Amerika was originally devised & developed with drama students at the Colorado College, Colorado Springs, and was successfully performed there. Several of the students were then invited to join a cast of London-based actors to present a revived version at Southwark Playhouse – where it played to sold-out audiences for a month.

‘Theatre must take you somewhere… A theatre work should be like a voyage, in that it is something that will stay with you for a long while. The simple goal is to make a theatre piece that people will remember for the rest of their lives. One was Robert Lepage’s The Dragons’ Trilogy, and the other was Group K’s production of Amerika(directed by Patrick Kealey, designed by Bruno Santini). These two shows were so complex in their presentation, were so visually stunning and emotionally powerful that they literally blow your mind and get burned into your memory forever. Theatre has that power, and I think no other art form does.’
Thaddeus Phillips (Artistic Director, Lucidity Suitcase Intercontinental), quote from Contemporary Theatre Review

Amerika: Southwark Playhouse
‘With an 11-strong squad, this is total theatre as Group K deploy a bold mixture of physical performance and German Expressionism. Even under a rigid monochrome scaffolding structure they create a kaleidoscopic world, which radiates colour. On top of this, the remarkable level of oral and visual invention, masterminded by Patrick Kealey and Bruno Santini sees such delightful devices as Kafka’s box represented by a mobile toilet bowl. Then there are the metamorphic performances, all of which rival the standards set by Theatre de Complicite without being stylistically derivative.’
Patrick Marmion, Time Out Critic’s Choice

‘A design and staging of great ingenuity and commitment.’
The Stage

‘This adaptation of Kafka’s Amerika was an exemplary model of how an artistic partnership between a designer and a director can work in developing new forms of devised theatre. The result was spare, economical, imaginative and witty. Kafka’s novel has been adapted concisely, and the performance moved with real pace, allowing more contemplative, even lyrical, moments to expand where necessary. The pace of the production had much to do with the visual conception: a climbing frame of scaffolding and planks was formed and reformed to give opportunities for spatial and dynamic variety. Everyday objects were wittily and imaginatively transformed to serve the narrative.’
Nick Till

Kristendom was adapted from Joanot Martorell’s Tirant lo Blanch (fourteenth-century Catalan Medieval epic of knighthood and warfare), which culminates in the capture and fall of Byzantium by Christian knights.

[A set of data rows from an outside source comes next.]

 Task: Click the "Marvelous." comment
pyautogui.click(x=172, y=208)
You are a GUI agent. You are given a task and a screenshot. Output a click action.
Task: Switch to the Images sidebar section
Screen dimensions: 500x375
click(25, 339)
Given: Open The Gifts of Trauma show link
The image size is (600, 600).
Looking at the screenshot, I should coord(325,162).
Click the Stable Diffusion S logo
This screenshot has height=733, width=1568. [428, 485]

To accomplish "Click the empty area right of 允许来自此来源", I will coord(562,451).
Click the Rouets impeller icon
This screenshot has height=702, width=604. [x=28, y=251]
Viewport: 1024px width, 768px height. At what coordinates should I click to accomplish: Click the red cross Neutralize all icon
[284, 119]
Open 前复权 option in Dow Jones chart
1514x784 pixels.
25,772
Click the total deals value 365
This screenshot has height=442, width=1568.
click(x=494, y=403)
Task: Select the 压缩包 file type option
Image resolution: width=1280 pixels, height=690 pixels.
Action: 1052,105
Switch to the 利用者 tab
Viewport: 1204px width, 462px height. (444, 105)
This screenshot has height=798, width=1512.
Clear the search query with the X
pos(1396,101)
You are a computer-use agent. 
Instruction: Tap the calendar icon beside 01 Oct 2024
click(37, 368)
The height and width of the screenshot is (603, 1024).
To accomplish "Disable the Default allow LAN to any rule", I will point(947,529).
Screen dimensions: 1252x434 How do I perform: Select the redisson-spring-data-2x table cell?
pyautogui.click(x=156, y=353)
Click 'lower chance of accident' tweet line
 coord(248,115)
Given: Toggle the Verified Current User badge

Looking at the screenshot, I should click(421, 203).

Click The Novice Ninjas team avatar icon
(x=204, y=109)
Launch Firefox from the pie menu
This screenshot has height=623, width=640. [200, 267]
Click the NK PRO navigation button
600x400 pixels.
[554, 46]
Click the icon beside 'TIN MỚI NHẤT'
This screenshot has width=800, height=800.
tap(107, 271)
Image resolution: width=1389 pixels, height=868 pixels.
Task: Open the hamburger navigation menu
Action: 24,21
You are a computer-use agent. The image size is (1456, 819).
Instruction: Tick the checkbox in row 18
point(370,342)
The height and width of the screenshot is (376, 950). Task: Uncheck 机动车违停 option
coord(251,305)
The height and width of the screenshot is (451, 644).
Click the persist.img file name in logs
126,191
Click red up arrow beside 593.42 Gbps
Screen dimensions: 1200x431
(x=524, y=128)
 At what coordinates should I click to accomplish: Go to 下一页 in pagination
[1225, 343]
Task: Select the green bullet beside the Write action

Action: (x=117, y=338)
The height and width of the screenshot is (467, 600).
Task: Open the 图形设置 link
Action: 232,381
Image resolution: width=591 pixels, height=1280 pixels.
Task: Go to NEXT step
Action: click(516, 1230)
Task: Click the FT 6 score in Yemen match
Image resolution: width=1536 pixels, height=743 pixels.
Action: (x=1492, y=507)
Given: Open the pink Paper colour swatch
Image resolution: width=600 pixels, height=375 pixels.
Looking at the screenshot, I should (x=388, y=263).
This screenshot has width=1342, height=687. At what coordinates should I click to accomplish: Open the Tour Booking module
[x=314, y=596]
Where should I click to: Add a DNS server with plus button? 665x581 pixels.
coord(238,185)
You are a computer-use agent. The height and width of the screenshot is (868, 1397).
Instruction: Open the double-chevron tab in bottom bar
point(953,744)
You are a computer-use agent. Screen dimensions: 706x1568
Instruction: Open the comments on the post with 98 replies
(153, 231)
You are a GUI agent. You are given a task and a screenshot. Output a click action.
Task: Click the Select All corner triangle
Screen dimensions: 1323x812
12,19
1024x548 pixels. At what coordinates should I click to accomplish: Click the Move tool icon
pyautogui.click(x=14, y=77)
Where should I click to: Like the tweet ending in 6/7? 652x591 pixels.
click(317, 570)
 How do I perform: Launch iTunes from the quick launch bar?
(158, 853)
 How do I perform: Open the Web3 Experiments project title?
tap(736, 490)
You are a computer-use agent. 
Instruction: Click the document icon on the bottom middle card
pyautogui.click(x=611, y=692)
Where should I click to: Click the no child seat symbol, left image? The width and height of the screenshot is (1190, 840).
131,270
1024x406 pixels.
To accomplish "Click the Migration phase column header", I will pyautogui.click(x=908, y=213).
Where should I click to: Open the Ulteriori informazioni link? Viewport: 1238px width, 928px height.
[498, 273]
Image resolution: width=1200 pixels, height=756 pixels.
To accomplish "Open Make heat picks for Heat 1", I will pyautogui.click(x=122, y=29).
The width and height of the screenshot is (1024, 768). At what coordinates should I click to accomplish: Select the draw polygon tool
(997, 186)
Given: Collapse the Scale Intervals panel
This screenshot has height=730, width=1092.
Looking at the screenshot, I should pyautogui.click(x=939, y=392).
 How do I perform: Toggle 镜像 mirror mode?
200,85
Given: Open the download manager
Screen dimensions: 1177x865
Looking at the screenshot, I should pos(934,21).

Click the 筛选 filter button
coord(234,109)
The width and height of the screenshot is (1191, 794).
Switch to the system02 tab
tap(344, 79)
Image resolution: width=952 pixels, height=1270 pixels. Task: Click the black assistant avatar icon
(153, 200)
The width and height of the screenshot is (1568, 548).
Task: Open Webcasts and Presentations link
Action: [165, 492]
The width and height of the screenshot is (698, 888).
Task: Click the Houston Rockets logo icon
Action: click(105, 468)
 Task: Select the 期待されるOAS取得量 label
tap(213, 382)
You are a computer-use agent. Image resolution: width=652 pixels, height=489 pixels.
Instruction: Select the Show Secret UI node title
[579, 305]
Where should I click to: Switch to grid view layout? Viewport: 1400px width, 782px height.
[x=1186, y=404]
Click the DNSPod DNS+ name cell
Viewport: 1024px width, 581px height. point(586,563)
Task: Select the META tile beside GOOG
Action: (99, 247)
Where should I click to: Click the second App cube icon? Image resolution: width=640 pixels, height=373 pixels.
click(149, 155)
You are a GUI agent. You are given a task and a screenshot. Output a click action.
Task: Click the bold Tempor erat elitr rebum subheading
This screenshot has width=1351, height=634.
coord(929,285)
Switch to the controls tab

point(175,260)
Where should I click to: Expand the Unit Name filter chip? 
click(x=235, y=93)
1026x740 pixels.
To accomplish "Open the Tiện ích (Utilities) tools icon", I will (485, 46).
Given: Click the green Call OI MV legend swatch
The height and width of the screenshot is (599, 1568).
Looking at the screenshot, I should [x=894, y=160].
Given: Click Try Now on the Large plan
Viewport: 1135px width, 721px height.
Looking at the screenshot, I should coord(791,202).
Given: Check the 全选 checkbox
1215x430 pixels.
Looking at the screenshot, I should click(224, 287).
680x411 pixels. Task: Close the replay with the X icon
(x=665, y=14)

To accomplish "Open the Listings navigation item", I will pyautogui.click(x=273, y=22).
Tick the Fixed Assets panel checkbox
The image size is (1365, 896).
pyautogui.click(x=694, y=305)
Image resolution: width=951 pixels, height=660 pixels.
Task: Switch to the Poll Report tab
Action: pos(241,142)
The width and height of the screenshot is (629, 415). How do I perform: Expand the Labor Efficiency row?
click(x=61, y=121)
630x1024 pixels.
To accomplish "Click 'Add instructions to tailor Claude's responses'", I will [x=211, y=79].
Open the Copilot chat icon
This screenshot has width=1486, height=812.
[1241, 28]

‘Staged by Kealey and Bruno Santini, the co-founder of Group K, the 11-strong male cast play multiple roles and do so with amazing virtuosity… it is a riveting evening of pure theatre… Group K develops its productions collaboratively, evolving text, movement, sound, and staging during the rehearsal process. It is a recipe for success.’
Rob Adams, Glasgow Herald

‘It’s a great idea, and a real step forward… Having a classic story performed as a one-sex production means that we’re thankfully spared the cliches of tokenism’
Michael Laycock, Pink Paper

‘It manages to translate potentially exclusive 15th-century issues using one of the most modern of theatrical forms – physical theatre.’
Andrew Aldridge, The Stage

‘Intelligent, theatrical, physical, original, moving, ambitious, gripping, sustained, varied, exciting, excellent teamwork, stunningly good movement’
LAB Report

‘Kristendom… Total commitment of young actors, wonderfully centred acting with absolute concentration.. so many powerful images remain.’
James Roose-Evans, Director

Marisol was the second Group K production to perform at Southwark Playhouse, and starred Matt Fraser as Lenny.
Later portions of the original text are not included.